Tout est réuni pour qu'on passe une excellente soirée : des comédiens formidables, des belles voix, des costumes inventifs, des chorégraphies exécutées au millimètre, des numéros de claquettes impeccables, des décors qui descendent des cintres au bon moment. Que dire de plus ?
Vous restituer l'intrigue peut-être, en quelques mots : Un producteur proche de la ruine imagine une arnaque à l'assurance en montant la pire comédie musicale, sur un scénario indigent, dirigée par le pire metteur en scène, avec un casting improbable... pour être bien certain d'obtenir un four et récupérer l'argent qu'il a d'ailleurs extorqué à de nombreuses femmes crédules, mais rien ne se passera comme prévu. Le bide sera un succès.
On comprend le pari qu'Alexis Michalik s'est amusé à faire en renversant la proposition puisque pour lui c'est un triomphe. L'affaire était sans doute difficile car il s'agissait de restituer l’humour caustique, irrévérencieux et déjanté dont Mel Brooks avait fait preuve.
Le spectacle commence en musique avec des musiciens qui occupent la scène et les baignoires pendant que le public s'installe. On est dans l'ambiance en reconnaissant des airs célèbres comme Rhapsody in Blue composé par George Gershwin en 1924, et qui combine des éléments de musique classique et de jazz. Ou encore When the Saints Go Marching In, qui est un negro spiritual partiellement inspiré de la musique folk datant de 1927.
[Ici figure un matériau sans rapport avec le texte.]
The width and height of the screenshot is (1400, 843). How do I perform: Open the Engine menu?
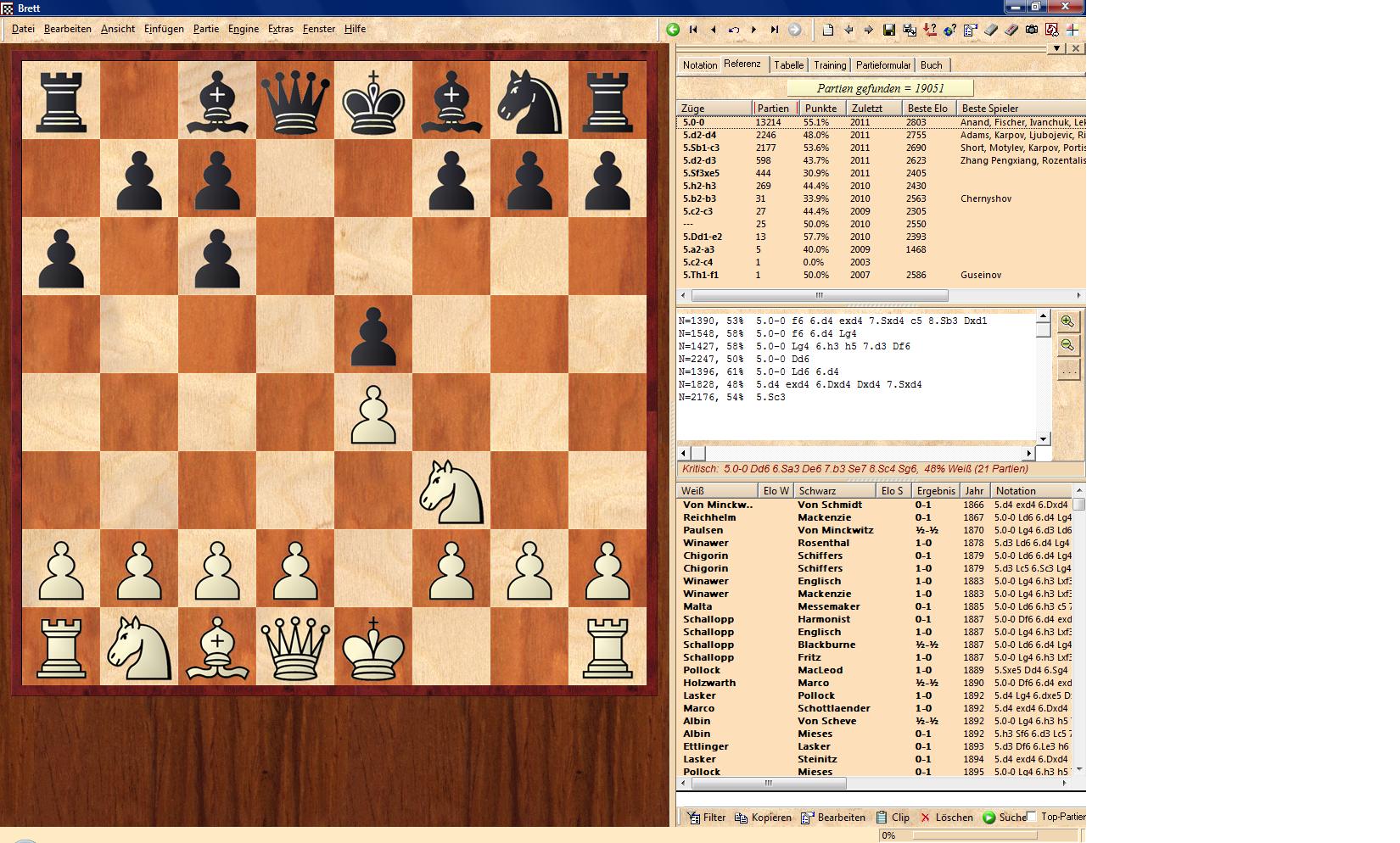coord(243,29)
L'ambiance est installée. Outre les qualités que j'ai précédemment soulignées, j'ai beaucoup apprécié les touches d'humour qui ont été ajoutées dans cette version. Par exemple, en découvrant des reproches dans un journal, on nous dit (avec l'accent yiddish) que lorsque les journalistes partent à l'entracte les critiques sortent beaucoup plus vite. Evidemment !
Les dialogues sont savoureux :
- Déplacer quelques virgules, vous pouvez le faire, incite Max Bialystock (le producteur)
- Mais c'est de la fraude, proteste Leopold Bloom (le comptable)
- Non, de la charité, argumente Max
Plus tard il sera question de l'odeur nauséabonde de l'estime de soi, et (avec un clin d'oeil complice à la salle) : quand est-ce que Léo sera tout là-haut ? Encore plus tard, alors que leur spectacle est qualifié d'expérimental on souligne qu'il n'y a pas de parking et qu'on dirait Avignon.
Le spectacle sera d'un burlesque absolu, à l'image de la folie surréaliste de la pièce écrite en 1944 par Mary Chase, ce qui lui vaudra le surnom d'un tramway nommé Harvey. D'autant plus malin que le comédien interprète du rôle titre d'Harvey, Jacques Gamblin, vient de recevoir le Molière du meilleur comédien. La réception de la statuette pour la troupe est du coup sous-entendue en finesse.
Les allusions sont multiples et même s'ils s'adressent à des oreilles un peu initiées l'ensemble est si bien tricoté que tout passe crème, comme diraient les ados.
L'évocation du film de Chaplin Le dictateur est joliment amenée, prouvant qu'on peut faire rire avec toutr.
Point n'est besoin de crier merde chaque soir, pas plus que casse-toi une jambe, le succès leur est désormais acquis.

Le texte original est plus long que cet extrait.